The Monday Leader Lady ran another Depressed Anonymous (DA) group, on Fridays – not as structured, and it met for 2 hours instead of one. When I began attending, there were several other people there too, but since it was small to begin with, when folks dropped out, it was noticeable. There were many times that there were only two or three of us. This had a huge impact on group dynamics – it’s hard to have the group’s input if there is no group. These times became more about mentoring. And that was ok – our Leader had lots of encouragement and practical advice to offer.
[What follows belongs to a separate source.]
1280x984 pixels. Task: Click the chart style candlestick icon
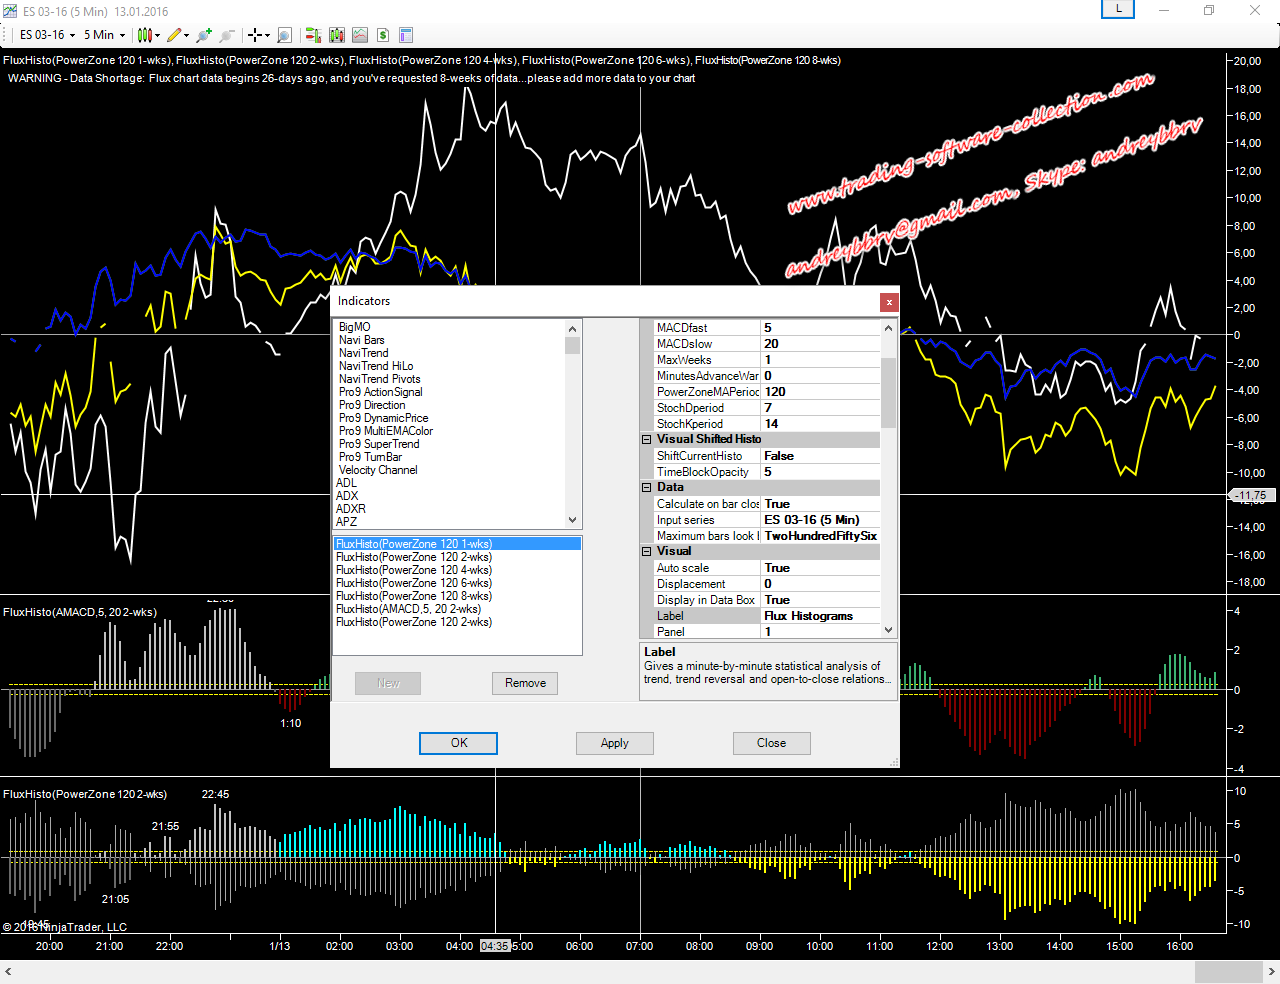coord(145,35)
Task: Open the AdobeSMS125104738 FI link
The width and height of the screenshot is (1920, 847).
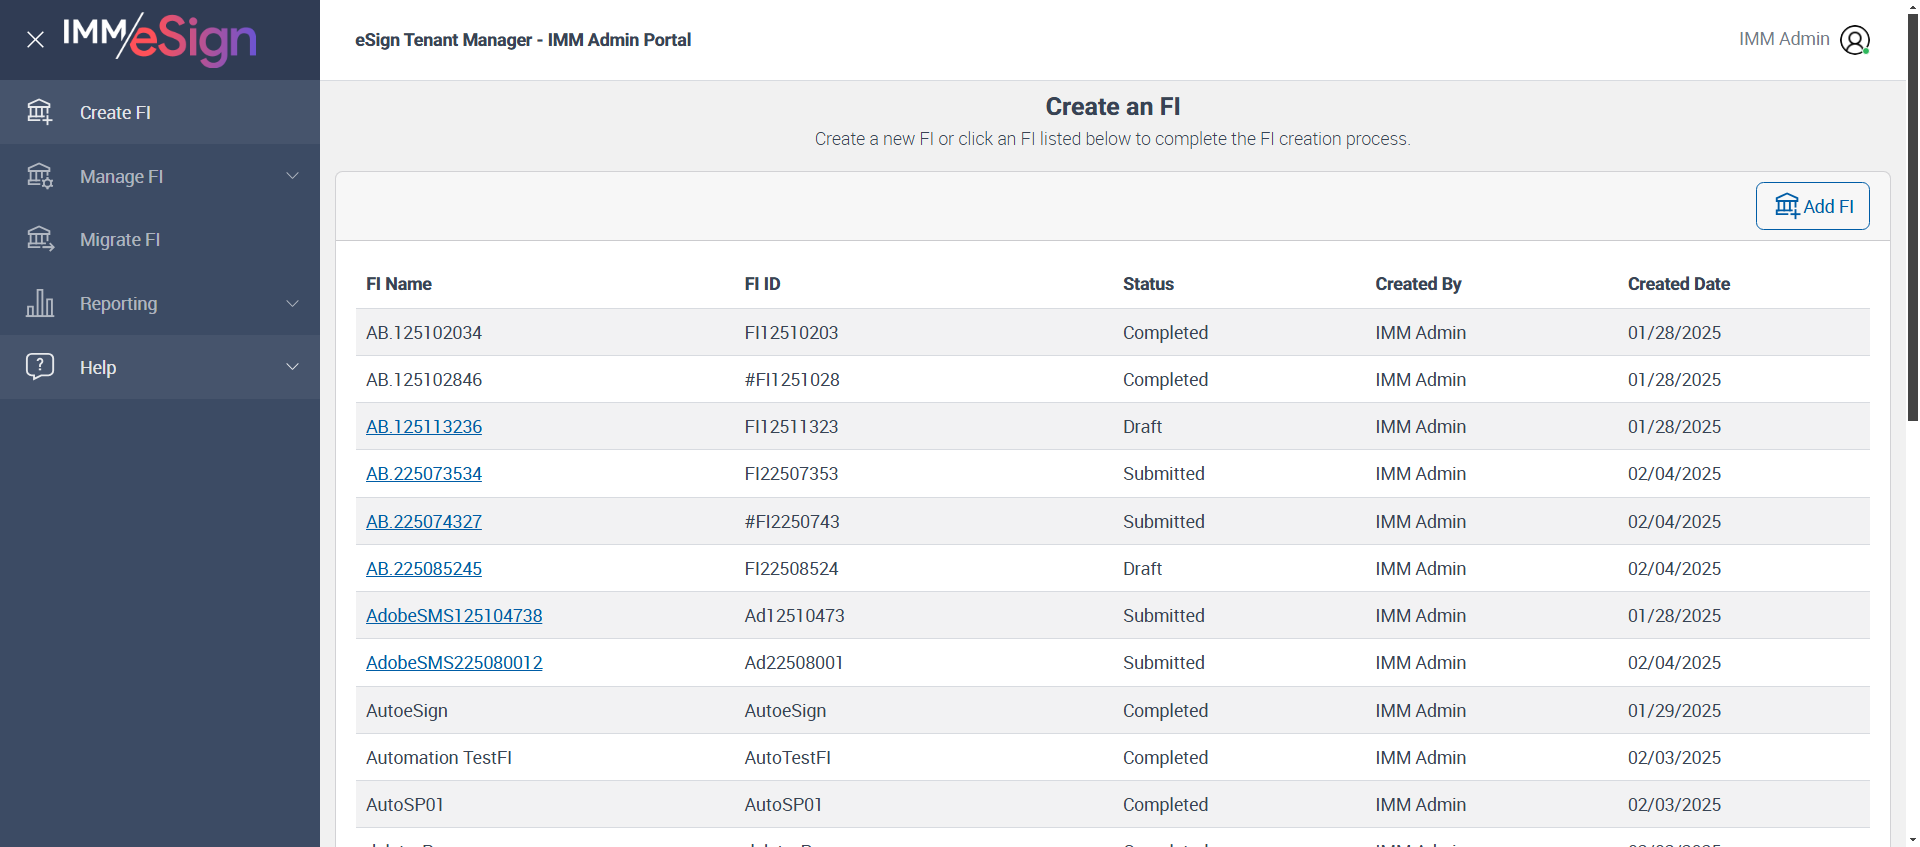Action: (x=454, y=616)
We’d start the same as Mondays – read the Serenity Prayer, the Statement of Concern, the 12 Steps of DA, and a few general guidelines. Then we’d share our about ourselves in a traditional Round Robin. If we finished before the hour was up, we’d often read from the book we were using to help us understand depression and a 12 Step program, in this case, Codependents’ Guide to the 12 Steps. Then we’d take a short break, refill our coffee, and come back together after 10 minutes.
Leader lady would sometimes use Fridays to offer guided meditation during the second hour. This was one of my favorite Friday afternoon activities. She would paint a picture for us, outline a scene. She’d mention details but not specifics, like “A bird flies overhead,” and in our thoughts, we would choose what kind of bird. We filled in the colors, types of birds and flowers, sounds and smells. It was very focused and detailed, and also incredibly relaxing. She would describe the scene for 15-20 minutes. Then she’d encourage us to gently open our eyes. We’d often share our private pictures with each other, and I was always amazed at how different our interpretations were.
We were not hypnotized. She simply helped us focus our thoughts in a relaxing scene. For me, her words often helped me recall a place or time, like my grandparents’ house at the lake, or an anniversary beach trip. I know that at the end of a stressful week, this was incredibly relaxing. And I found myself picturing the scene during the next week if I needed a mini vacation to calm my anxieties. This was a great way to practice relaxation, I discovered. It was not the same as mindfulness – being in the moment. Quite the opposite – this was enjoying a daydream.
Other weeks we talked about forgiveness, wrote a letter to our future-selves, drew a spiderweb diagram of Step 4 – “made a searching and fearless inventory of ourselves.” Sometimes, there was just more time for sharing with and encouraging each other, and that was good, too!
From the Friday group, I learned more about sharing in a smaller setting. I learned how a concentrated daydream can bring a real peaceful relaxation – a great tool for fighting anxiety. I learned creative ways to work through the 12 Steps. I made friends with other women for whom I came to care very deeply, particularly the Leader Lady. I recognized that we all have been wounded by situations in our lives, sometimes caused by the actions of others, sometimes by changes in circumstances. Yet I do not have to be alone in my pain when I’m willing to share it with others. We who walk through depression have had very personal, private, and unique journeys. But the effects of depression are something we have in common, and by sharing our stories and our coping skills, we help each other along the way.